Task description: Copy out every line of the items below that contains the string "element".

((

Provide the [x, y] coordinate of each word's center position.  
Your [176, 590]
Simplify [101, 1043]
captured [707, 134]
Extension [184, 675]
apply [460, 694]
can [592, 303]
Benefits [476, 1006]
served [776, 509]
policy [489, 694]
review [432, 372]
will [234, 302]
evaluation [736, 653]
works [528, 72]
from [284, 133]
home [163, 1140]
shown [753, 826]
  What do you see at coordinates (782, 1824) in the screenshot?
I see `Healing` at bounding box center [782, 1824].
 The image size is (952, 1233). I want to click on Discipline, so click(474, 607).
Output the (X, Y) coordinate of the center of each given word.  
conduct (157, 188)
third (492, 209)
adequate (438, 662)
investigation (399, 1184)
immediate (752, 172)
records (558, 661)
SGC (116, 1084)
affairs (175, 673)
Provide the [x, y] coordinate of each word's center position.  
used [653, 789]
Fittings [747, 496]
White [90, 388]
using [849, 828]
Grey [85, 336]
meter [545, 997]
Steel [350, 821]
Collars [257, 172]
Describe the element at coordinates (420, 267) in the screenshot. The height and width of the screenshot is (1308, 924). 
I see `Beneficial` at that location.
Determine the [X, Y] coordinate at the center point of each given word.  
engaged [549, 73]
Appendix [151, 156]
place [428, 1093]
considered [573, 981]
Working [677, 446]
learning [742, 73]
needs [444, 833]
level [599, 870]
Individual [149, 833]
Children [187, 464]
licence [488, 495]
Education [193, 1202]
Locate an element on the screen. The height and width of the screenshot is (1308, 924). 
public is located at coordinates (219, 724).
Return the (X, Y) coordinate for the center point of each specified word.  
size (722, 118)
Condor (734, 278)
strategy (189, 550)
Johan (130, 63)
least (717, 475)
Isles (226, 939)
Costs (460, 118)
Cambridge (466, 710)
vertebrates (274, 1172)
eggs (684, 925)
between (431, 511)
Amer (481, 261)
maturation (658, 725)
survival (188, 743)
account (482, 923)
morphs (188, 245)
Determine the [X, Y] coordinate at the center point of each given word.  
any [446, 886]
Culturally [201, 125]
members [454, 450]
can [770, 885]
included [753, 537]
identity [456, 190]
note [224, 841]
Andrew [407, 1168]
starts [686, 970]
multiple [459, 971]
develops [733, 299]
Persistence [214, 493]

))

Written answer:
Describe the element at coordinates (420, 267) in the screenshot. The height and width of the screenshot is (1308, 924). 
Locate an element on the screen. The height and width of the screenshot is (1308, 924). 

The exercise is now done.